NeoCarbon

Capturing carbon at scale with cooling towers

NeoCarbon uses existing infrastructure in the form of cooling towers to perform Direct Air Capture (DAC) up to 10 times cheaper and faster, making DAC mass-market ready. Millions of existing cooling towers around Europe continuously circulate massive amounts of air to remove heat from industrial plants and buildings. By efficiently retrofitting those towers, NeoCarbon removes the carbon dioxide from this air at very low additional cost.

NeoCarbon Team The NeoCarbon Team from left to right: Koji Muto (Business Development), Johann Schulze Dorfkönig (Business Development), René Haas (Co-Founder & CEO), Andrew Shamu (Head of R&D), Silvain Toromanoff (Co-Founder & CTO), Thibault Mousseau (Engineering), Guillaume Janin (Business Development)

Due to the tiny fraction of CO2 in the ambient air, traditional DAC installations require extremely costly infrastructure with gigantic fans, along with high heat requirements for the chemical process, driving costs even further up.

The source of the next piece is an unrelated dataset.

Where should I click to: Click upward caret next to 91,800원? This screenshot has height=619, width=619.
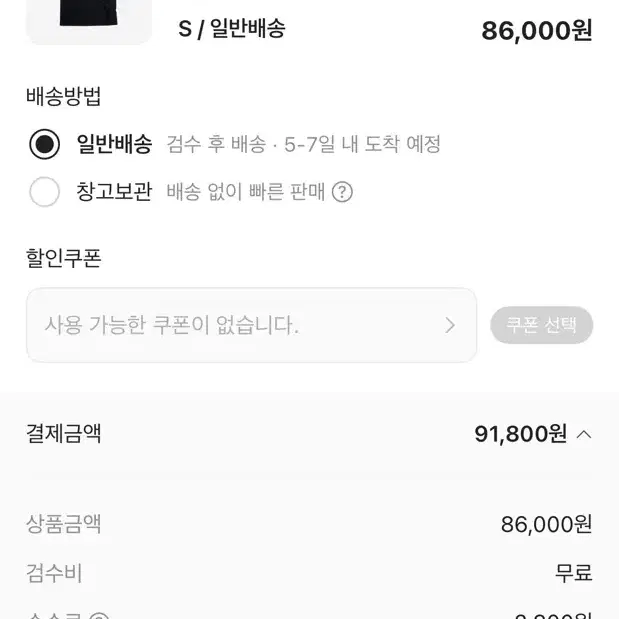pos(584,435)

However, there are already millions of cooling towers processing vast amounts of ambient air and with huge inherent waste heat, which NeoCarbon’s process leverages to drastically cut down costs and deployment speed for DAC. Thus, NeoCarbon contributes to enabling the capture of gigatons of CO2 per year by 2050, needed to keep climate change from irreversible catastrophic levels according to the IPCC.

NeoCarbon Logo

The NeoCarbon team combines a wide range of expertise, from engineering, R&D to industry experience and business know-how. René is NeoCarbon's first Co-Founder and CEO. Originally an industrial engineer, René has most recently been scaling teams to over 100 people at tink. Silvain is NeoCarbon’s second Co-Founder and CTO. Also an engineer, he is a second-time founder and exited his previous company in 2019. Andrew is NeoCarbon’s Head of R&D. He is an expert in carbon technologies with a PhD and industry experience in the field.

The NeoCarbon team validated demand by signing strategic partnerships and first customer Letters of Intent (LOIs). The Berlin-based start-up is also currently building a first minimum viable product (MVP). Together with support from Munich Re and ERGO, the team wants to move from MVP level to a commercial pilot and work on their go-to-market strategy.